* [EXERCISE AIM]: Only a number is wanted: the count of lines in this listing that contain "from".

* [RECORDS SHOWN]:
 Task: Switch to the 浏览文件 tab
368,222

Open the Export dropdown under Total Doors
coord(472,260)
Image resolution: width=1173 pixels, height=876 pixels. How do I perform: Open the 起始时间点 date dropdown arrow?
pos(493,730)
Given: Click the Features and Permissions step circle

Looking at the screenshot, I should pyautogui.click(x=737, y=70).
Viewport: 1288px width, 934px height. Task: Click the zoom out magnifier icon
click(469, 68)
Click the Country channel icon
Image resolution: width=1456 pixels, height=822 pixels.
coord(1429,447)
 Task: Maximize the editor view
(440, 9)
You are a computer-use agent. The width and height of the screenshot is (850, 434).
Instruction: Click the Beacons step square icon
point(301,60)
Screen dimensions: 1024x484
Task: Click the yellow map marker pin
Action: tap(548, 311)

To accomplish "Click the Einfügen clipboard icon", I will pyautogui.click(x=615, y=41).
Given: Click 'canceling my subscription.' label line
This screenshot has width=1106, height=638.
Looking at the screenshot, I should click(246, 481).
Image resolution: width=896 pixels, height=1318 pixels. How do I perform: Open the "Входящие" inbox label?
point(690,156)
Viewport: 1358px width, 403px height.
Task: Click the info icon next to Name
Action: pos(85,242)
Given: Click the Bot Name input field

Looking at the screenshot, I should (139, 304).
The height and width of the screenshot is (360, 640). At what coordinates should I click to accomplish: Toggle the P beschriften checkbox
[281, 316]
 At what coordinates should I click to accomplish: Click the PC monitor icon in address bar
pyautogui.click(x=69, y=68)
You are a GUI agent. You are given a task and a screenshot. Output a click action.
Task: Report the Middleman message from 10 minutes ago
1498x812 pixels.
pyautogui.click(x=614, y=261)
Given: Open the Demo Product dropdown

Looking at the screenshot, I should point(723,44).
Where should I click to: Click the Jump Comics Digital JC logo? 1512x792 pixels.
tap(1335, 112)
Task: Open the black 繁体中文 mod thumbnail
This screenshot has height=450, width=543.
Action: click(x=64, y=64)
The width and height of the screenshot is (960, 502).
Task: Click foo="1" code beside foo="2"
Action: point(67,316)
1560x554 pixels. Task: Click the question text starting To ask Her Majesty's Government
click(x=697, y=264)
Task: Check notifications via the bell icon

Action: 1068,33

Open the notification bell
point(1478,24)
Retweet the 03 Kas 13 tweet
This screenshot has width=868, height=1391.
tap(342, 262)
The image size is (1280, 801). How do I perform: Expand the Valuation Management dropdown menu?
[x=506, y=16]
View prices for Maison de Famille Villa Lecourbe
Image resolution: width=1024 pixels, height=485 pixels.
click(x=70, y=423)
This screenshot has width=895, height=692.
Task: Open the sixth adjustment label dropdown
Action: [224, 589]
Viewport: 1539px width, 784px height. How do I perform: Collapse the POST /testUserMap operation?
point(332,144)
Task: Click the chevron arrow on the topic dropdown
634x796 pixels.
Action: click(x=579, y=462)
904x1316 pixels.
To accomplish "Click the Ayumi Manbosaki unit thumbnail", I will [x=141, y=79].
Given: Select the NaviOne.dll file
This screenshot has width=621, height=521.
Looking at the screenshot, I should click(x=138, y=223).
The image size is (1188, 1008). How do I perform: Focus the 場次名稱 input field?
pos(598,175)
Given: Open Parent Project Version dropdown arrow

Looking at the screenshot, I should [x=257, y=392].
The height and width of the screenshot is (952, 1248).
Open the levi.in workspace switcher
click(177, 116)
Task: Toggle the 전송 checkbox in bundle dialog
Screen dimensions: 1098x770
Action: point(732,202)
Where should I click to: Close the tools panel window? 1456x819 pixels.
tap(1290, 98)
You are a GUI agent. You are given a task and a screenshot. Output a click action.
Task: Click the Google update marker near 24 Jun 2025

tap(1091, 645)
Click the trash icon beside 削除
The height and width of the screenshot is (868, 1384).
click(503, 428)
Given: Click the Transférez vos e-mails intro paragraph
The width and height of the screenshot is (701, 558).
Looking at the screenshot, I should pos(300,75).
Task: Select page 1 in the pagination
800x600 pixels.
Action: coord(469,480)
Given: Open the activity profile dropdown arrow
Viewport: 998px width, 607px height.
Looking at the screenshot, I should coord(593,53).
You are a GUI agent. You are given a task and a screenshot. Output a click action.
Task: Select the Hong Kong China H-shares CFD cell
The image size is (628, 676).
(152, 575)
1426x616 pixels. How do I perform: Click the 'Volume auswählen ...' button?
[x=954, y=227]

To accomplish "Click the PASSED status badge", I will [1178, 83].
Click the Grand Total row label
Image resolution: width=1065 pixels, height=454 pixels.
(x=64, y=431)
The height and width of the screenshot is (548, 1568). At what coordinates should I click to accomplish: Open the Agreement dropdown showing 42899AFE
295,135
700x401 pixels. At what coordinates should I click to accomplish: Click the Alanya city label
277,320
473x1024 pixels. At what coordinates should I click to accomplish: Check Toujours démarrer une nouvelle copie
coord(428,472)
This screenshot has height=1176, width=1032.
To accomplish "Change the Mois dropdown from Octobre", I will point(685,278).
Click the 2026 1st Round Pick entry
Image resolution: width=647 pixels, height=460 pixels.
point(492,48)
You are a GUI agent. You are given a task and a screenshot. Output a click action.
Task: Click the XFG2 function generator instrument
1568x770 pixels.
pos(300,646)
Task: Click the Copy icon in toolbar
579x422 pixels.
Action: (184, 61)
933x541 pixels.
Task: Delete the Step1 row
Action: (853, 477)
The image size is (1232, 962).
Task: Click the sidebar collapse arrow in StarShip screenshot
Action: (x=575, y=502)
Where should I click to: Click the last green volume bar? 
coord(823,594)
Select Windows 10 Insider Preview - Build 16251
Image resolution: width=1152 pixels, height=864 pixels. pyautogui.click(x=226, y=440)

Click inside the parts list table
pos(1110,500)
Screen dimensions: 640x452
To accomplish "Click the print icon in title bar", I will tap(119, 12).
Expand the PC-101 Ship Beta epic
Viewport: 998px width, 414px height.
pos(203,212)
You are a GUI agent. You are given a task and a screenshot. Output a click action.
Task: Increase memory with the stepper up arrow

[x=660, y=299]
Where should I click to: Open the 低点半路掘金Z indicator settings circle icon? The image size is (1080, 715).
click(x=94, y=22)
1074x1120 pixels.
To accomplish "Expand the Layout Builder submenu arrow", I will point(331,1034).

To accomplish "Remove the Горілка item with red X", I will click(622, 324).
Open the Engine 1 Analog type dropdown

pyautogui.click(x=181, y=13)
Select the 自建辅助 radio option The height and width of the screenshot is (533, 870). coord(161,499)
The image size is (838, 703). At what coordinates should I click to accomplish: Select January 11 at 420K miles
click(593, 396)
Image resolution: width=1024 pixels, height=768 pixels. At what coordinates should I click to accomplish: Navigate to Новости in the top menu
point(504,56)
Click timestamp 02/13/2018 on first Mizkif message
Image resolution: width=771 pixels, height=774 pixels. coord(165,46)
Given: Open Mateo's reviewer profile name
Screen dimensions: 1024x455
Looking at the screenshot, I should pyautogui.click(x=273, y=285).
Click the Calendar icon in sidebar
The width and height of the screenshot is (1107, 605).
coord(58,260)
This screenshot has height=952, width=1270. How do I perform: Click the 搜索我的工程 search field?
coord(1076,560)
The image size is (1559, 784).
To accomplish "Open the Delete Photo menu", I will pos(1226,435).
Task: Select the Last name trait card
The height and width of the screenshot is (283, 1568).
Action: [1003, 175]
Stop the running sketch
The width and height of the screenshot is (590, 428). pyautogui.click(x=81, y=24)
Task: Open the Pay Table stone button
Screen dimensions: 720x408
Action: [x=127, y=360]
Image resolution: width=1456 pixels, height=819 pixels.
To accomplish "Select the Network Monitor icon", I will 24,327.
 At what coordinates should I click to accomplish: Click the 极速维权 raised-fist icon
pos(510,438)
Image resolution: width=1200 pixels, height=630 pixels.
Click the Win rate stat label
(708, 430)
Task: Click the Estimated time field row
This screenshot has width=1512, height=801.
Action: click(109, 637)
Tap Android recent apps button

* [PROBLEM SOLUTION]: 2